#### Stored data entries
- Opening Delimiter -

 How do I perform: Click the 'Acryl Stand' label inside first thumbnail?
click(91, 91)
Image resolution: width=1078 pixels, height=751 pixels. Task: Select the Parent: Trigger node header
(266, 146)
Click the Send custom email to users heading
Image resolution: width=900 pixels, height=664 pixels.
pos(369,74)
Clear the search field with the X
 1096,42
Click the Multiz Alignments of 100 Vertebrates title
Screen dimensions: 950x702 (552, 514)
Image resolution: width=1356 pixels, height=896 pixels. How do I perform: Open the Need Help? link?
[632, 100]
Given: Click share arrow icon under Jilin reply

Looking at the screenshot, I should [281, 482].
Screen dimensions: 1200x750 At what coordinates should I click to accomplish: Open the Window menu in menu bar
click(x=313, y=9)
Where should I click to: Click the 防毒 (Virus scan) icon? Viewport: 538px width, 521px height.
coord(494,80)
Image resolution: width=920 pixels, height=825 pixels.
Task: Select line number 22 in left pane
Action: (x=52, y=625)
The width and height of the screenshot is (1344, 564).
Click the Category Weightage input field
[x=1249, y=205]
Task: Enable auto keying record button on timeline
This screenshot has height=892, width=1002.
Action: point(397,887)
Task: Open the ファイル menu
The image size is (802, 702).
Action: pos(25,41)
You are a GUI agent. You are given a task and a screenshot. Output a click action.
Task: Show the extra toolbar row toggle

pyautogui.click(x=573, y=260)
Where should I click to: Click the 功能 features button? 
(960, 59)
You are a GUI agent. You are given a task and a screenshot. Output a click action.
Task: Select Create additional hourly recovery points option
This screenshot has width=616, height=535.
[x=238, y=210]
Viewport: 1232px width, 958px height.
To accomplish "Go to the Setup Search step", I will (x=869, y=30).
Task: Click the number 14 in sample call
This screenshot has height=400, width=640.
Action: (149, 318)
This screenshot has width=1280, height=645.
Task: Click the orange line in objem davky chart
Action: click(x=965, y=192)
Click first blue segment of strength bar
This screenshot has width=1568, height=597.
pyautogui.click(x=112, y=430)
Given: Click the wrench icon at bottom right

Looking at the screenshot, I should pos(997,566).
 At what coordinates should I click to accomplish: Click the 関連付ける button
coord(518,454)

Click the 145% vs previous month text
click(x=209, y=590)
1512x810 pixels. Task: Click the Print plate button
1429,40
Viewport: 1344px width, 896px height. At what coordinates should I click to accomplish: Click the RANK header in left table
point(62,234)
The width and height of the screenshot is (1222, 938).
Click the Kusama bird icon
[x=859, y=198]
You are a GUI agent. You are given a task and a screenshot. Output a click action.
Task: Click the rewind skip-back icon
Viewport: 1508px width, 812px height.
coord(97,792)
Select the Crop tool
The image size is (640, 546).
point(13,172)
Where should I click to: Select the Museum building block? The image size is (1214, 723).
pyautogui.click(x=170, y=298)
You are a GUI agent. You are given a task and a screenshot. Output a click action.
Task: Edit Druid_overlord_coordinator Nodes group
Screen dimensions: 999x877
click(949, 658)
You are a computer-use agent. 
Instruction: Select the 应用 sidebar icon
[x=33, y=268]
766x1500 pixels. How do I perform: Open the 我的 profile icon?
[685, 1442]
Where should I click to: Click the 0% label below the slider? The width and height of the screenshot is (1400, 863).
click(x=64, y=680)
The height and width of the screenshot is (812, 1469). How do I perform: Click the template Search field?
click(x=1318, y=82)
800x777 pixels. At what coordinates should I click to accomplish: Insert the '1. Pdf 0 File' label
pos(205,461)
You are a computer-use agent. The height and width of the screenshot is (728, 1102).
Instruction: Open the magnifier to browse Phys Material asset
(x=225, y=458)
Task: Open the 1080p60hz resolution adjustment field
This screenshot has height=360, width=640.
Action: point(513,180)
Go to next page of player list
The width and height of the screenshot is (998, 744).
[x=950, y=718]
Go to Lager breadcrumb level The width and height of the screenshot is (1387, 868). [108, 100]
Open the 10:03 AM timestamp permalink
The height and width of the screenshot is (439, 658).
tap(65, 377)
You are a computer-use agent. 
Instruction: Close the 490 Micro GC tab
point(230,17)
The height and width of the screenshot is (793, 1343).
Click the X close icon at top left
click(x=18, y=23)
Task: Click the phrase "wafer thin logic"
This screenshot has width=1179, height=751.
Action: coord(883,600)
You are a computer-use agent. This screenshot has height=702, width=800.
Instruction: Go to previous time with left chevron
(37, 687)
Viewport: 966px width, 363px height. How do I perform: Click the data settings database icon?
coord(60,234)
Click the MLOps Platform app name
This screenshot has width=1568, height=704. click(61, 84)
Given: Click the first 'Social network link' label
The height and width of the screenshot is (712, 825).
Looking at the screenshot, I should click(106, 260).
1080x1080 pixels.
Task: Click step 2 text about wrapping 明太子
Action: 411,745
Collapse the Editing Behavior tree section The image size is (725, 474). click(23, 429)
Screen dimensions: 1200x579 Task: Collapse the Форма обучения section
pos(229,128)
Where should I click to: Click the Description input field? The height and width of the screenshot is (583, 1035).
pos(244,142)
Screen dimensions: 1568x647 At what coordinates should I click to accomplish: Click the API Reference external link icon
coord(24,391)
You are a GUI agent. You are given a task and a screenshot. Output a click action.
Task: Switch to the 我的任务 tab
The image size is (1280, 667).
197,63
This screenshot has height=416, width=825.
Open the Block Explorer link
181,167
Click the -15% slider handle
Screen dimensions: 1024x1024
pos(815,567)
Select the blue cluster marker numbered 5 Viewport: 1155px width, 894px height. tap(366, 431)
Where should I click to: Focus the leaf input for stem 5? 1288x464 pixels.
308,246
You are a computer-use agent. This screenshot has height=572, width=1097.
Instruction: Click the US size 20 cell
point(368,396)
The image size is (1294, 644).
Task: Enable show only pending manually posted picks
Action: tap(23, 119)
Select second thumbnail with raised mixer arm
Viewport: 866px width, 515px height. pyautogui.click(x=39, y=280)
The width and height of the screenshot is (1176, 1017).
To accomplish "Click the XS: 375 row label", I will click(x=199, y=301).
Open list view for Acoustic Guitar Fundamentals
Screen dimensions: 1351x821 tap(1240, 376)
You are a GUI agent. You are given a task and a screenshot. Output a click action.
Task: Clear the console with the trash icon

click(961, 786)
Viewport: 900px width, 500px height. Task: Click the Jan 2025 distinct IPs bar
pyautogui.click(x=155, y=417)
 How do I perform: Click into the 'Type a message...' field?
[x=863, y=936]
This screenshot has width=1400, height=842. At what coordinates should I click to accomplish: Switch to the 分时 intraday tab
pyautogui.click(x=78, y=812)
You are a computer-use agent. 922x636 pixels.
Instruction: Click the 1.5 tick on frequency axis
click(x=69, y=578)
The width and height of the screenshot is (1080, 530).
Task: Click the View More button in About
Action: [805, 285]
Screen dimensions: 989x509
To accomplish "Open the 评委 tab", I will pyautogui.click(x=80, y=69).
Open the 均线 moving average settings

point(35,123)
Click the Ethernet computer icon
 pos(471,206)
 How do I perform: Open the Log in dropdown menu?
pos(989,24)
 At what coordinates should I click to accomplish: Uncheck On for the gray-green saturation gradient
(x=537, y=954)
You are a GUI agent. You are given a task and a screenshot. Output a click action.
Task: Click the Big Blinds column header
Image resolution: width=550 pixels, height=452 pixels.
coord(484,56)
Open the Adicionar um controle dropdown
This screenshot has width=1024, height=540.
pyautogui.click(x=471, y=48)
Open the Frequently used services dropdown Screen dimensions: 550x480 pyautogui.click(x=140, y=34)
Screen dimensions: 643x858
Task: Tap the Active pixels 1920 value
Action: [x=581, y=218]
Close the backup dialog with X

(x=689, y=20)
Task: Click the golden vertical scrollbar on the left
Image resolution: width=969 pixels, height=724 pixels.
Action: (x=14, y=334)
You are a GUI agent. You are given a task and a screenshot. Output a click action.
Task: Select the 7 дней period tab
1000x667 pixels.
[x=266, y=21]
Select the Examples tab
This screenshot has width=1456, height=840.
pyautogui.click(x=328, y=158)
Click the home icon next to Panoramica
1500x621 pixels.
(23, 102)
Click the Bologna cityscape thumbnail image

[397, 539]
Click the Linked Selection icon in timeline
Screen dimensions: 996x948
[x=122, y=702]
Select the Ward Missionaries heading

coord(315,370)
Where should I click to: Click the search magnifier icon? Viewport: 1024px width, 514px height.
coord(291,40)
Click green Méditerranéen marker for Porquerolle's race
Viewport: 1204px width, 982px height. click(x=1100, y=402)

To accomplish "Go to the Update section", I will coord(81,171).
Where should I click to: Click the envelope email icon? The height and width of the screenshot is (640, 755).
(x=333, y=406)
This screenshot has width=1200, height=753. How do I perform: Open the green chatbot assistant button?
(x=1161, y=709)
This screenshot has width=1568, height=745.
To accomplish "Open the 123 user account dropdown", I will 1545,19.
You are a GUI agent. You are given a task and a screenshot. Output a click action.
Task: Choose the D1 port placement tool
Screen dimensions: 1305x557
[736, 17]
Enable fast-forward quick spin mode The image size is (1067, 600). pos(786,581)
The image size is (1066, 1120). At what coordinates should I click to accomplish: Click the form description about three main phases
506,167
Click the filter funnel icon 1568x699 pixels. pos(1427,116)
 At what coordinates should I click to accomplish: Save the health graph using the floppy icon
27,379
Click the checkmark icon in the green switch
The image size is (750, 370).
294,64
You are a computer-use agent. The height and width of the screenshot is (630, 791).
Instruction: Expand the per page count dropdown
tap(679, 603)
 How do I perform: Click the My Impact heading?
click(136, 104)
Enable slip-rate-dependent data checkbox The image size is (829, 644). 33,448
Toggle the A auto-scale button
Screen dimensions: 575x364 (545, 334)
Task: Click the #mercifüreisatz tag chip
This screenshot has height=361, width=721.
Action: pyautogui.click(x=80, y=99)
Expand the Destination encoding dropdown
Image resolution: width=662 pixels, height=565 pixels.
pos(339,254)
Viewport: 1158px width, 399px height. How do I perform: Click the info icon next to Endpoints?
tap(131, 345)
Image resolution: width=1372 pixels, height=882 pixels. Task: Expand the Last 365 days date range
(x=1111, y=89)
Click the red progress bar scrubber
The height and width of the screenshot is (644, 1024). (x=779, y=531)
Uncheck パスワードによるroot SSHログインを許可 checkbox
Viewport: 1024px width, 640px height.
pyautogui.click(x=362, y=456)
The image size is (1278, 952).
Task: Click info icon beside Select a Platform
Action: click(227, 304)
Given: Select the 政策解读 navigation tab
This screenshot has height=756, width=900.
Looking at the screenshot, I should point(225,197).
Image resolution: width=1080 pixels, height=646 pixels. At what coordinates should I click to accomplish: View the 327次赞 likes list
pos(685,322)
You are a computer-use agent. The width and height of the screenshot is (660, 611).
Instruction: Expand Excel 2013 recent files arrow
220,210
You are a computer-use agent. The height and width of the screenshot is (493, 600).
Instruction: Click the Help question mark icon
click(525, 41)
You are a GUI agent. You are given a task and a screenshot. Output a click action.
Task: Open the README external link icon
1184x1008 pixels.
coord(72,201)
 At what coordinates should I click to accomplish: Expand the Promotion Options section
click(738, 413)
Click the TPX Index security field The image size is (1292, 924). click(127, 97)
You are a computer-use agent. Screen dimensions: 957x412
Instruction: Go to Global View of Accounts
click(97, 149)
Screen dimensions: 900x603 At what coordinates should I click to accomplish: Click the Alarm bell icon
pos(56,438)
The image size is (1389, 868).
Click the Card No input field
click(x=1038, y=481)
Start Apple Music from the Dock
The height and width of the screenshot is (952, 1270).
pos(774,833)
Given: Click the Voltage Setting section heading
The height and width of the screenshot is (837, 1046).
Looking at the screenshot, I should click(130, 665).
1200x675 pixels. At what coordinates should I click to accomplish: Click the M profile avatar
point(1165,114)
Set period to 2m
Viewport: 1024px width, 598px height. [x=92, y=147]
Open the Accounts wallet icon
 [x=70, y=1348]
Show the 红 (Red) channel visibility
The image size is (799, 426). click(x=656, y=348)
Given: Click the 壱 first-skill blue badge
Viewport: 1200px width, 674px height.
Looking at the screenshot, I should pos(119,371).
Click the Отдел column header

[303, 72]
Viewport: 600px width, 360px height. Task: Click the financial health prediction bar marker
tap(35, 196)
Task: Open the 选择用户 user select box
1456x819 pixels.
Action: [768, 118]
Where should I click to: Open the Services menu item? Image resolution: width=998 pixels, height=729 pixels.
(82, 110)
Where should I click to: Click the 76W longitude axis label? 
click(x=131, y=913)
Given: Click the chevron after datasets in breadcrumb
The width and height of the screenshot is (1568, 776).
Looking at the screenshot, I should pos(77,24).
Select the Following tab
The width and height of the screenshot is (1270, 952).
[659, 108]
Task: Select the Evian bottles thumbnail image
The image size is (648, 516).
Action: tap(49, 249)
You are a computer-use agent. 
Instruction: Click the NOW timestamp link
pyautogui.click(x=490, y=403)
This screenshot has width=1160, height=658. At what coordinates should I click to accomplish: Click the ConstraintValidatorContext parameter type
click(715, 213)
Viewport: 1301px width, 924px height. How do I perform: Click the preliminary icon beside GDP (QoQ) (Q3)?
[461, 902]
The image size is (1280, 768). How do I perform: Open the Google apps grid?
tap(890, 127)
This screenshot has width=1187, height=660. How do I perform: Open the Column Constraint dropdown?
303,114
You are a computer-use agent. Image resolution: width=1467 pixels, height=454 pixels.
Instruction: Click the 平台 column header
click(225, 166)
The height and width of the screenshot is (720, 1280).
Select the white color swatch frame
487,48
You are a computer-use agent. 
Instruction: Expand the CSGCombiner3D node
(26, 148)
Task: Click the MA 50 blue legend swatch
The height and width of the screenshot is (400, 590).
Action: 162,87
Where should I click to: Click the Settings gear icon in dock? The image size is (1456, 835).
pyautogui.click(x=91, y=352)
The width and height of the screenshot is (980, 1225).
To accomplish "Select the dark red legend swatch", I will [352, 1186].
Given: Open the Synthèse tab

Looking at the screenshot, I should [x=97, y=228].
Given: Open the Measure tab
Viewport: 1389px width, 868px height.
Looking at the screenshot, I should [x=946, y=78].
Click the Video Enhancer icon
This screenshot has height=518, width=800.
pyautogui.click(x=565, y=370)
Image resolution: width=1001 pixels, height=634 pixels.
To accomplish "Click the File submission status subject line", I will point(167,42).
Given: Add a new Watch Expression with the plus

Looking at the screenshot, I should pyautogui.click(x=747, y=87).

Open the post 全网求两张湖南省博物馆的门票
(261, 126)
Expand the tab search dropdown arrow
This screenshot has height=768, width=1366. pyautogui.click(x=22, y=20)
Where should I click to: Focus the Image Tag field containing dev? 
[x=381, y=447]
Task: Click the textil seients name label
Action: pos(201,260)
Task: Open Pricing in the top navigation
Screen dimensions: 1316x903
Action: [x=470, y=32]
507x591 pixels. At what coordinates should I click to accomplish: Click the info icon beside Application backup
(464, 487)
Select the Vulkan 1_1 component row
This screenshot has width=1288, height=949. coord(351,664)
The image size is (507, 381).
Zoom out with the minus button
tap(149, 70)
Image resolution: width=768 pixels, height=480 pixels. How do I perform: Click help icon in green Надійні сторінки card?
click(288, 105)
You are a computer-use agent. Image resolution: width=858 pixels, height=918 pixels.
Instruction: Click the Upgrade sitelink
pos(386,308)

- Closing Delimiter -

#### Your goal
Please return the lines above that run from the line containing "Click the red progress bar scrubber" to the line containing "Given: Click the Voltage", inclusive, exactly and with no other lines.

#### Exercise answer
Click the red progress bar scrubber
The height and width of the screenshot is (644, 1024). (x=779, y=531)
Uncheck パスワードによるroot SSHログインを許可 checkbox
Viewport: 1024px width, 640px height.
pyautogui.click(x=362, y=456)
The image size is (1278, 952).
Task: Click info icon beside Select a Platform
Action: click(227, 304)
Given: Select the 政策解读 navigation tab
This screenshot has height=756, width=900.
Looking at the screenshot, I should point(225,197).
Image resolution: width=1080 pixels, height=646 pixels. At what coordinates should I click to accomplish: View the 327次赞 likes list
pos(685,322)
You are a computer-use agent. The width and height of the screenshot is (660, 611).
Instruction: Expand Excel 2013 recent files arrow
220,210
You are a computer-use agent. The height and width of the screenshot is (493, 600).
Instruction: Click the Help question mark icon
click(525, 41)
You are a GUI agent. You are given a task and a screenshot. Output a click action.
Task: Open the README external link icon
1184x1008 pixels.
coord(72,201)
 At what coordinates should I click to accomplish: Expand the Promotion Options section
click(738, 413)
Click the TPX Index security field The image size is (1292, 924). click(127, 97)
You are a computer-use agent. Screen dimensions: 957x412
Instruction: Go to Global View of Accounts
click(97, 149)
Screen dimensions: 900x603 At what coordinates should I click to accomplish: Click the Alarm bell icon
pos(56,438)
The image size is (1389, 868).
Click the Card No input field
click(x=1038, y=481)
Start Apple Music from the Dock
The height and width of the screenshot is (952, 1270).
pos(774,833)
Given: Click the Voltage Setting section heading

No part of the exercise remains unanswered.